1)İşe Yarar Bir Şey
Yönetmen: Pelin Esmer
Oyuncular: Başak Köklükaya, Yiğit Özşener, Öykü Karayel…
11’e 10 Kala ve Gözetleme Kulesi’nden sonra tabiri caizse
şiir gibi bir film ile tekrar karşımızda Pelin Esmer. Bir kadın dayanışması
olarak da okunabilecek film, aynı zamanda nostalji hissini de yaşatıyor biz
seyircilere. Perdede adeta devleşen, başarılı oyuncu Başak Köklükaya ile henüz
yolun başında olan ama şimdiden rüştünü ispatlamış Öykü Karayel’in seyirciyi
büyüleyen oyunculukları filmin en önemli ayrıntıları. Artık pek de tercih
edilmeyen bir ulaşım aracı olan tren ile çıkılan yolculukta alışılageldik
hayatların dışına bir yolculuk yapılır şiirler eşliğinde. İstanbul ile İzmir
arası hiç bu kadar şiirsel hiç bu kadar hüzünlü ama aynı zamanda da bu kadar
umut verici olmamıştı sanırım.
2)Körfez
Yönetmen: Emre Yeksan
Ulaş Tuna Astepe, Ahmet Melih Yılmaz, Serpil Gül…
Emre Yeksan’ın ilk uzun metrajı Körfez, özellikle yurt
dışında başarısını taçlandırarak yoluna devam ediyor. Son dönem yerli sinemada
örneklerini izlemeye başladığımız bir tür Körfez’de de can buluyor: Metropol
hayatından daha dingin bir şehre ya da şehirden taşraya dönüş diyeceğimiz bir
eylem var Körfez’de de.
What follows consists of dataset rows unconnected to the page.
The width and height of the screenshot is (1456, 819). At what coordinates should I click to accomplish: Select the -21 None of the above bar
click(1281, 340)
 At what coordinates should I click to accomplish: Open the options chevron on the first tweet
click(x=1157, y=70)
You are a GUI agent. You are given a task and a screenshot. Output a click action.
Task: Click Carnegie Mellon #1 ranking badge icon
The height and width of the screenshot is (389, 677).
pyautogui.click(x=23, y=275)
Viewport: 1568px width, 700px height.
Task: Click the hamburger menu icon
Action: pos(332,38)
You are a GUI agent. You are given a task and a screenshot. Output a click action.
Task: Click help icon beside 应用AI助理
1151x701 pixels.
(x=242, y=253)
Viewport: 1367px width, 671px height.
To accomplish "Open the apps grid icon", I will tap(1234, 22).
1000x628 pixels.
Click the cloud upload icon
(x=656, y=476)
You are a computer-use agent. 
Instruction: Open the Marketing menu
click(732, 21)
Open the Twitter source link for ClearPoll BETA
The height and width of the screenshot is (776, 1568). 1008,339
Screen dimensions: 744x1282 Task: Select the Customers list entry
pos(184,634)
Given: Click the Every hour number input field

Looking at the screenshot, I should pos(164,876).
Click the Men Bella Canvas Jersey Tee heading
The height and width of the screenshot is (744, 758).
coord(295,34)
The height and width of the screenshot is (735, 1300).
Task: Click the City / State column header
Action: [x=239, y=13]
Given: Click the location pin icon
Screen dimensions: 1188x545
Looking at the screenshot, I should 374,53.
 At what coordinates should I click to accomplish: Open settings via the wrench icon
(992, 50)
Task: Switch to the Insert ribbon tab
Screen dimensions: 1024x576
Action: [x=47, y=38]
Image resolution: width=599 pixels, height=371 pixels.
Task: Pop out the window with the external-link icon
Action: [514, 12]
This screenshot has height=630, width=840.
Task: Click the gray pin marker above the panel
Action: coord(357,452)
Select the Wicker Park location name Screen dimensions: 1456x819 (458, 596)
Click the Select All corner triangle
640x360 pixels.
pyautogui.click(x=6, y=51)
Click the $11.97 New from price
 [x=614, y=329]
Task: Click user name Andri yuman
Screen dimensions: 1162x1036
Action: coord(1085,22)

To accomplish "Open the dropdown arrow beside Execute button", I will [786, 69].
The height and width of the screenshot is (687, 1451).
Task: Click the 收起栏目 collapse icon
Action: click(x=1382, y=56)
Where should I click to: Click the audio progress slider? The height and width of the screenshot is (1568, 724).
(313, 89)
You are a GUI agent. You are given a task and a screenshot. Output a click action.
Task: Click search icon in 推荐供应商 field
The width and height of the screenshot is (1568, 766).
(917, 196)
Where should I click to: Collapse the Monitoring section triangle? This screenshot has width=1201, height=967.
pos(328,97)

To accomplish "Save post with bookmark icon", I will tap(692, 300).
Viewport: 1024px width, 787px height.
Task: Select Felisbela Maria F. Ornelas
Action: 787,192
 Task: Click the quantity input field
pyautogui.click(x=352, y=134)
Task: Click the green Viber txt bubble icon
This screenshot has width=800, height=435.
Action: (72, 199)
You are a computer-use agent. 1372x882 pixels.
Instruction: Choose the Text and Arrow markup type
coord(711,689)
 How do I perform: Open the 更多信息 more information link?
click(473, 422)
Yerli sinemanın ilk dönem taşradan şehre olan yönelimi
tersine bir yöne evriliyor yavaş yavaş. İşte Körfez de tıpkı Yozgat Blues ya da
Ana Yurdu gibi bu yöndeki evrimi sürdüren yapımlardan. Karakterimiz İzmir’e
gelince ise petrol dolu bir tankın ateş alması denizden gelen kokuyu ve çok
daha farklı bir sürecin başlangıcının da fitilini ateşler. Bu koku ile başlayan
süreç başka bir dünyanın yaratılması mümkün müdür sorusunu sorduracak kadar
etkili bir süreci perdeye taşır. Özellikle senaryo ve yarattığı atmosfer
konusunda oldukça etkileyici olan Körfez, umudu diri tutmayı başaran ender
yapımlardan.
3)Kaygı
Yönetmen: Ceylan Özgün Özçelik
Oyuncular: Algı Eke, Özgür Çevik, Selen Uçer…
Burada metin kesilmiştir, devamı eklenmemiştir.